Consumer advocacy groups are petitioning the Food and Drug Administration (FDA) to ban high-dose opioids in yet another effort to curb the nation’s growing opioid epidemic. The petition aims to ban opioid pills and under-the-tongue films with a daily dose equivalent to more than 90 milligrams of morphine – a level deemed dangerous and debilitating to most patients by the Centers for Disease Control and Prevention (CDC).
The petition cites cases of toddlers and preschoolers who have accidentally ingested the pills and teenagers who have experimented with opioids – populations who would be less likely to overdose and die if high-dose opioids were banned.

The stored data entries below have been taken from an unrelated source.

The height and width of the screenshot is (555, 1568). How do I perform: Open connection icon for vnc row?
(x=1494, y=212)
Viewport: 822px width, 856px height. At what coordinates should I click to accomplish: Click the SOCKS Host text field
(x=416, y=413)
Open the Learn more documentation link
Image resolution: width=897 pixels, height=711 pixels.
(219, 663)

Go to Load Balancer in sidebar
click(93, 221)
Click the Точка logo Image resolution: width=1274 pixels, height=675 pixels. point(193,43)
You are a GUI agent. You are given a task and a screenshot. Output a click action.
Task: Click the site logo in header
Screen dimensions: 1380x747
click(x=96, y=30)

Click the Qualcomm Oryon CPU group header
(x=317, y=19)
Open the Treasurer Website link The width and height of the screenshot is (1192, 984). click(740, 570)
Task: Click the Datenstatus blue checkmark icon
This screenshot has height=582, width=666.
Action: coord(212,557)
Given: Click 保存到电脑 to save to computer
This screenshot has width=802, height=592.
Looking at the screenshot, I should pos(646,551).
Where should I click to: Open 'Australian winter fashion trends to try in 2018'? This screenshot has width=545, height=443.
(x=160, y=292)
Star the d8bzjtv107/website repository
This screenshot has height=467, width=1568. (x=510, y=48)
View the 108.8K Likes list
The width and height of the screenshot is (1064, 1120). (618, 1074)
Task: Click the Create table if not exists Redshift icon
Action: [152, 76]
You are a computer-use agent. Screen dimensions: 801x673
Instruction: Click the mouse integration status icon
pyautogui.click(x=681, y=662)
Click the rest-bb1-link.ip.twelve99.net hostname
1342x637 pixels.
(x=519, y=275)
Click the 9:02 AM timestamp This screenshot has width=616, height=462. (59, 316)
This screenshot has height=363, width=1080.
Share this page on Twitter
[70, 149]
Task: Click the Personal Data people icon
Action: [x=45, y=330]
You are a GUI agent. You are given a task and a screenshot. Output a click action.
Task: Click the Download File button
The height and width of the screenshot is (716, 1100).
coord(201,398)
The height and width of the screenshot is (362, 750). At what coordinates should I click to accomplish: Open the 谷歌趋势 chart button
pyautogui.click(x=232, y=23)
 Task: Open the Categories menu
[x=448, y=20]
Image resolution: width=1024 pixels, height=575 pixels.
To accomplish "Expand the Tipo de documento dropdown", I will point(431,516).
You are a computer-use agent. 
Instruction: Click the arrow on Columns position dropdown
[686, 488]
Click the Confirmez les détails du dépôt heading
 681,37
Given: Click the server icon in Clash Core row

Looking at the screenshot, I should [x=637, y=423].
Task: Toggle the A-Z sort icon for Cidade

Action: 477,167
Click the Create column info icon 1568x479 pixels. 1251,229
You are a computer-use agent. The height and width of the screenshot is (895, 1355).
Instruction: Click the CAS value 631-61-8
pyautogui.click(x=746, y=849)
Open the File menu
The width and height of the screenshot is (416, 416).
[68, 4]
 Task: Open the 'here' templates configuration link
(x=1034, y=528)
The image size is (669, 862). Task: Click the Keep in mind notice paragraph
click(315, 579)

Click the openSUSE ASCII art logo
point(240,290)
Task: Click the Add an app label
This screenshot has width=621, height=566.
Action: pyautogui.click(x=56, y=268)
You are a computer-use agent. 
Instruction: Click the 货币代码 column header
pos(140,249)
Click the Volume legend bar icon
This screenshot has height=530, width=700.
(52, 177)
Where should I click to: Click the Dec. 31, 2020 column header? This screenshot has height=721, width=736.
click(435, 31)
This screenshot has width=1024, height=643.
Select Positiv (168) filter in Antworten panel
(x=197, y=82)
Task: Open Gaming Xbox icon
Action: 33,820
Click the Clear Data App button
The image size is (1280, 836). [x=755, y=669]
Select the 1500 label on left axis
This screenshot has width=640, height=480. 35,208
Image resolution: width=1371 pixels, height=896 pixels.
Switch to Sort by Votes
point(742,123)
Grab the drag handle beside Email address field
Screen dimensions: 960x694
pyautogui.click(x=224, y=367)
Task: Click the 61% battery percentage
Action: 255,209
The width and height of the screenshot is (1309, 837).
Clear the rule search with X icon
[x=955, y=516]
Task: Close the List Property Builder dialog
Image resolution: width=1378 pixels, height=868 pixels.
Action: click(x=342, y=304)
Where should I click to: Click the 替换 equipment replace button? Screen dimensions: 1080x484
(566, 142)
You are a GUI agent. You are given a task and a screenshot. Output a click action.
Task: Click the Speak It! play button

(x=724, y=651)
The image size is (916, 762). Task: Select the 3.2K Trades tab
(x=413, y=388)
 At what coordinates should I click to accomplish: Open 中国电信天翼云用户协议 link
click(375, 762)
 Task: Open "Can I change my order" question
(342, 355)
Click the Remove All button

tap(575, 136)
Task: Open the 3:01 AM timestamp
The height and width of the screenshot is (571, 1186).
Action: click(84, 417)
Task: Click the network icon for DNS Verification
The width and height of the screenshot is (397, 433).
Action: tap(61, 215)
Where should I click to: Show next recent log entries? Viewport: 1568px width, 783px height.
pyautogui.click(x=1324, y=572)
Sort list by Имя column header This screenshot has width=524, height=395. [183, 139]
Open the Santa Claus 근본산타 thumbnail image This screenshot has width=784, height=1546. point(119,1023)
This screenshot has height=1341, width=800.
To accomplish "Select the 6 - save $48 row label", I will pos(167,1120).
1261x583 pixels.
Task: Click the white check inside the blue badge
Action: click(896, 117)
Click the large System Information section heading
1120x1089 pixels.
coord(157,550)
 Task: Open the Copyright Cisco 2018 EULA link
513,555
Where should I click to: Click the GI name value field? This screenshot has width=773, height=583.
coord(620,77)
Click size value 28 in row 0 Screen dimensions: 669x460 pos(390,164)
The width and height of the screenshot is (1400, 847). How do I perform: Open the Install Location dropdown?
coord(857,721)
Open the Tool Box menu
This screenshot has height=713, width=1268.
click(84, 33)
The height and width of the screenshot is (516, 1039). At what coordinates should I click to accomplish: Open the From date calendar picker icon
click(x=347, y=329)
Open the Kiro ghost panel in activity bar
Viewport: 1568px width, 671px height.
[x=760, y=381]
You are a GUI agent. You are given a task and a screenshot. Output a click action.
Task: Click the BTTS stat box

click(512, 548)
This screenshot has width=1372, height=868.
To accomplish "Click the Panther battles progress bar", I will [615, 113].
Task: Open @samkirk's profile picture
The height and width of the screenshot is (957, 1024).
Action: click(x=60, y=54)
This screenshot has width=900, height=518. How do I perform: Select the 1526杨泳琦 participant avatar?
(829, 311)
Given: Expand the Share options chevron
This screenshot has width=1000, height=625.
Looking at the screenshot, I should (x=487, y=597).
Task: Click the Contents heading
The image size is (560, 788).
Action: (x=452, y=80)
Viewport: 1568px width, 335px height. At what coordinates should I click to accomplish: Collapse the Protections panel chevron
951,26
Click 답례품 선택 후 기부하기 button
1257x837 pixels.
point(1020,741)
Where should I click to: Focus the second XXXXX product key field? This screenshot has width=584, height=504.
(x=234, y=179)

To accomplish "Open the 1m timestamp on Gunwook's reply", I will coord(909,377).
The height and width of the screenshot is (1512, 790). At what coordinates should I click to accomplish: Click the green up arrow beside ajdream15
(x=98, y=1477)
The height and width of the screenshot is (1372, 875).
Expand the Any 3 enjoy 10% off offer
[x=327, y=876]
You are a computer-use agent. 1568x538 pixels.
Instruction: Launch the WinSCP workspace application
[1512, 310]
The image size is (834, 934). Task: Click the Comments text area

“The existence of these products implies that they’re safe. They’re not,” said Dr. Andrew Kolodny, founder of the advocacy group Physicians for Responsible Opioid Prescribing. The petition points to the 80 mg dosage of OxyContin indicated for twice-daily use, which is the equivalent to 240 mg of morphine a day.
Opioid overdoses claimed the lives of more than 15,000 people in the U.S. in 2015 alone. Food and Drug Administration (FDA) Commissioner Dr. Scott Gottlieb has called the growing opioid epidemic his “highest immediate priority.” Both the FDA and the CDC have taken measures to limit prescribing of the drugs and warn consumers of the risks associated with use in an effort to slow the epidemic.
The FDA made no immediate comment to the petition but is expected to respond within six months.